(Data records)
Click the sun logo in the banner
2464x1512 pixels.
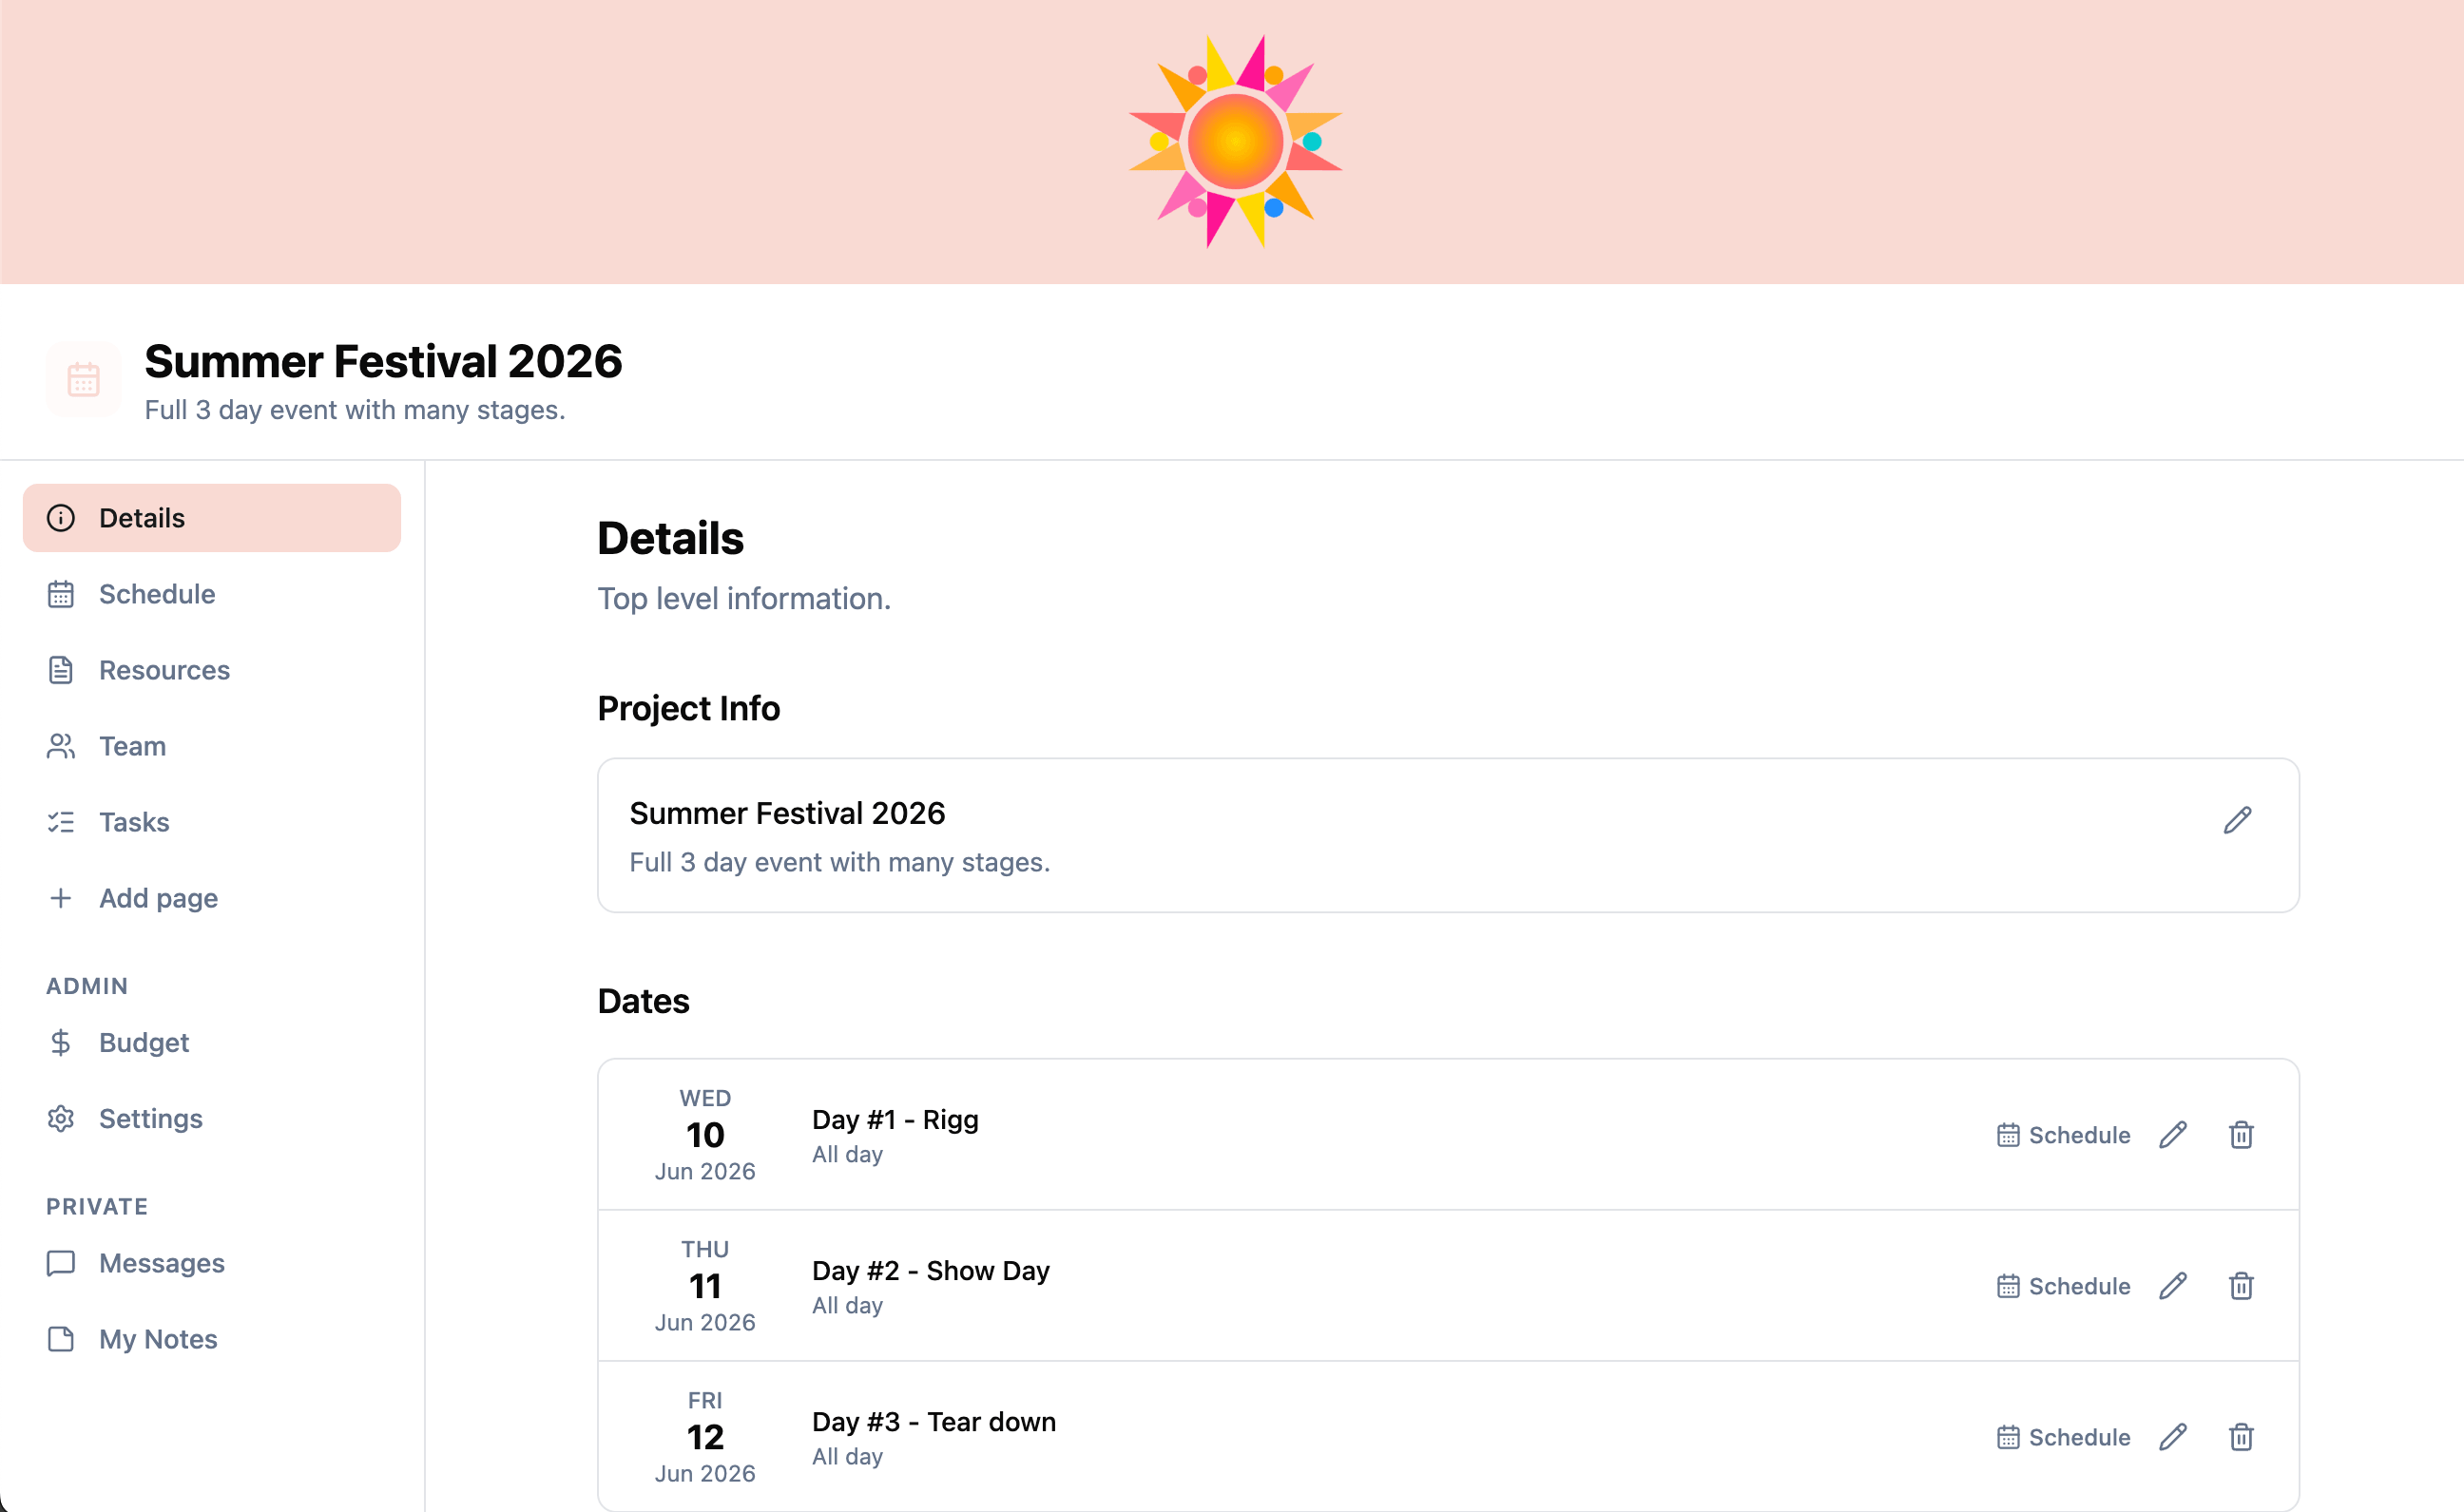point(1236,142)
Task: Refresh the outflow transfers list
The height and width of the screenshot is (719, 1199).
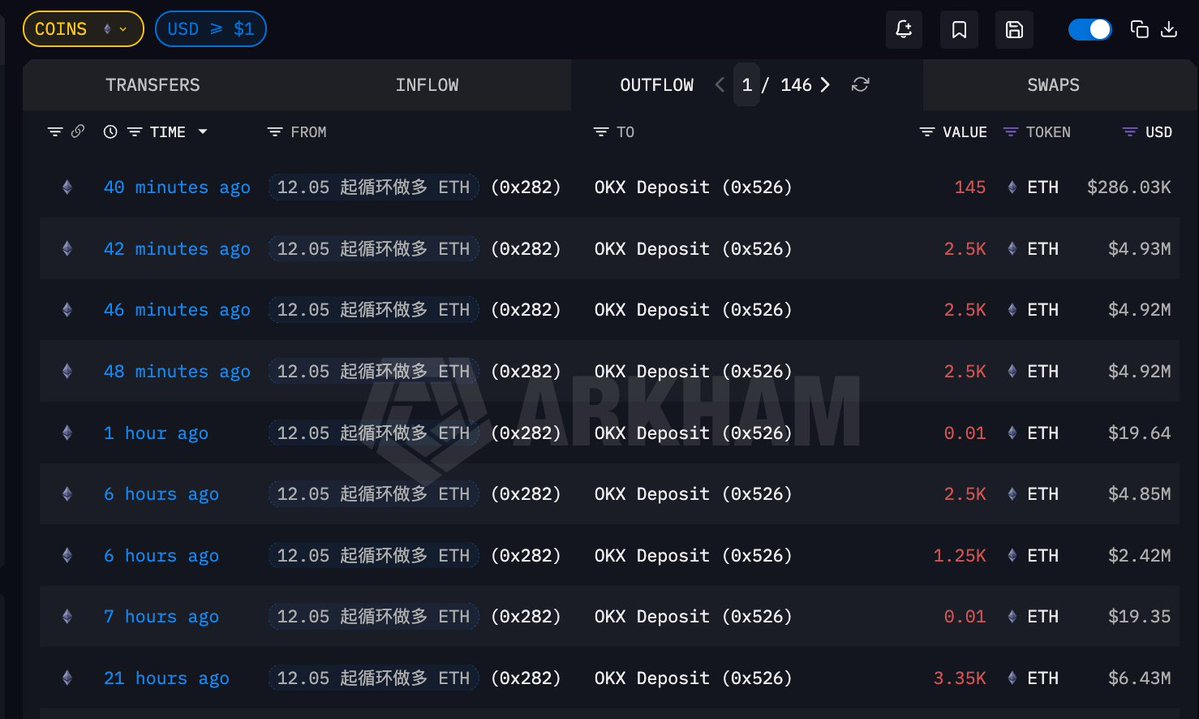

Work to do: Copy the lines from the one containing "Task: Refresh the outflow transfers list" through the last line, changing "outflow transfers" to "outgoing transfers" and keeping everything else the same. Leave the pictures out.

Output of the task:
Task: Refresh the outgoing transfers list
The height and width of the screenshot is (719, 1199).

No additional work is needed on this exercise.